Jacques Debierue (MRT) said:
>>The only rule is provided by the reader: if the reader gets into the writing, if he's absorbed by it, the writing is effective. Readers don't usually read to absorb "technique", they read because the story interests them.<<
Probably no reason to open this as part of the subject. I am a very slow reader, but as a writer I often stop and think about why I am reading something.
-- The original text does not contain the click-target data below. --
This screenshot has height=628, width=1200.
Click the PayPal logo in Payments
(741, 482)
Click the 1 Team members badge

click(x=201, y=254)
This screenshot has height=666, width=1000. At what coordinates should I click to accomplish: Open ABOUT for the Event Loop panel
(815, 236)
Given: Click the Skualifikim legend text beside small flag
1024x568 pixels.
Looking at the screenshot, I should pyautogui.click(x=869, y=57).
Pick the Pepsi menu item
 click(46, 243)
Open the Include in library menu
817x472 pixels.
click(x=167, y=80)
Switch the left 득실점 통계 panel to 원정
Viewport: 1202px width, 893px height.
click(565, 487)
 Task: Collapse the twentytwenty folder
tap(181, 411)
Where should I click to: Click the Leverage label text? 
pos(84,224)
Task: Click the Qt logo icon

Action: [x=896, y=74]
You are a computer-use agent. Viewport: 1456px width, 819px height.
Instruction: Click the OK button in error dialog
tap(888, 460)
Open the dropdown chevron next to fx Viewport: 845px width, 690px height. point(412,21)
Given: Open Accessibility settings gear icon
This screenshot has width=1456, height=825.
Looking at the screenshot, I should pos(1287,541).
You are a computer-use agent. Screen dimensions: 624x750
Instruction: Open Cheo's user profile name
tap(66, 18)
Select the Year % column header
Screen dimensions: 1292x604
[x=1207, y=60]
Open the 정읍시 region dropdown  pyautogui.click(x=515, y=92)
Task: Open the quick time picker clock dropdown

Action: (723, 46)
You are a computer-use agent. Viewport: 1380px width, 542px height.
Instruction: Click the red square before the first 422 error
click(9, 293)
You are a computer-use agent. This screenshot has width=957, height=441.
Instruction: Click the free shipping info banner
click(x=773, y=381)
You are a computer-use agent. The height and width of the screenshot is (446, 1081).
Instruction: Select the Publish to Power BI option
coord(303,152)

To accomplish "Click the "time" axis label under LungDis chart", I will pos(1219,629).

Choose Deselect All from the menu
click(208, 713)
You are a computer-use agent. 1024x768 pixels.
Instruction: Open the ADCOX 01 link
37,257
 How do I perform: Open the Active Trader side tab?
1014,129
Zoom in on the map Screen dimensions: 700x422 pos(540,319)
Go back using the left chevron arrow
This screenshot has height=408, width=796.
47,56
Each reading of Cormac McCarthy makes me think not only about his story, which is absorbing, but about how he makes me stay with the violence.
In "The Road," my first McCarthy, I read for story, but could not help but stop and look at the way the author managed to get away without traditional punctuation yet keep me knowing who was doing and saying what.
It's my personal belief that the ending was just "tacked on." A man who has had two sons, I think Cormac McCarthy may have done that to spare his real-life, very young son trauma.
In "No Country," it was the characters that intrigued me. I don't remember much about the style. What I do remember is that I wanted to keep reading, and was shocked when the main protagonist, as far as I was concerned, was murdered far too short of the end. I was also intrigued that when the book ended, it just "ended."
In "Blood Meridian" the first section of about two and a half pages was a true prose poem. It drew me into the rest. If not finished the book yet but don't think the writing has yet come up to those first few pages. Although the writing in the rest of the book is outstanding, I don't think it has yet come to that level of perfection.
My intent was to make this a personal post, but what the hell,
"Jacques, have a beer ... Anybody else?"
Read, read, read. Write, write, write.